Avalon Dance has been opened since 2008 and my goal is to build strong, confident artists for the future. This is accomplished by offering a strong technical foundation through classical and eclectic styles of dance.
As a young child, I always wanted to open my own dance company. Specifically, one that was targeted to children with Down Syndrome. I recall many years ago taking a dance class with a young lady with this disability and it truly drew on my heart. The level of passion, dedication and love for dance stuck with me and I knew I wanted to offer a safe haven for these amazing individuals.
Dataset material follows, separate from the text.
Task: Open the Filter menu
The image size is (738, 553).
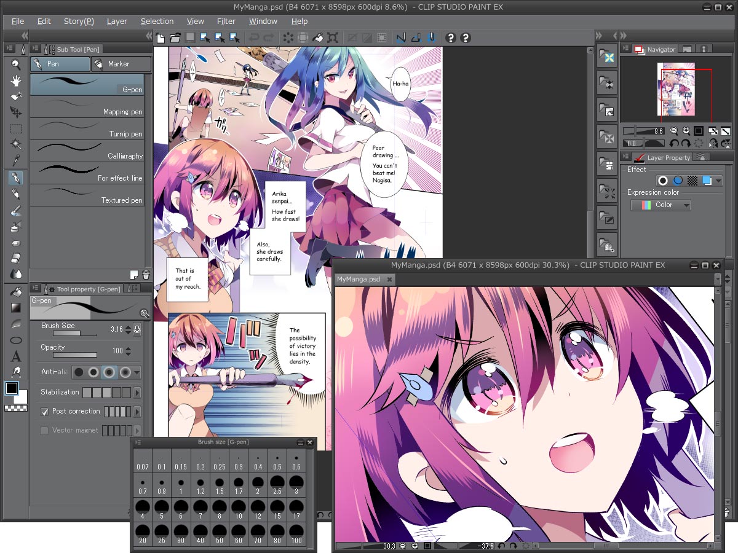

There are so many things that I love about being a small business owner, but the biggest thing is having the freedom of creativity. As the Artistic Director for countless choreographed segments, including Clare and the Chocolate Nutcracker, Orlando Magic, the girl band Cassiopeia and the University of Central Florida, I am blessed to have the opportunity to express my creative side through dance.
The biggest challenge of owning a small business are the unexpected challenges and uncontrollable situations that impact the operations of my business. Most recently, I’ve had challenges with lease negotiations as well as facing systemic racism.
I have a lot of plans for Avalon Dance; one of which is to tap into the original goal I had as a young girl. And that was creating a dance program that allows children with all levels of disabilities the opportunity to express themselves on the dance floor and on stage.
Another goal of mine which I recently accomplished, was publishing my own book. Being an athlete growing up, especially a female athlete, was extremely challenging. We put a lot of pressure on ourselves to be a certain size and look a certain way because of the pressures of society and the media. When I was growing up in the dance world, we were expected to be a size 2… and to be a ballet dancer, not only were you expected to be a size 2, you were also expected to have straight hair and be a certain skin tone. The world has definitely changed over the years, but we are still fighting image battles. I think it’s important to start with our youth, and raise them to believe that no matter your skin tone, height, size, hair texture, etc., you can be an athlete…and in my book, you can dance, too!
I enjoy a little indulgence at times. Caring for yourself, whether that is physically, emotionally or spiritually tapping into what you need at any given time, and doing it ! That is my definition of self-care.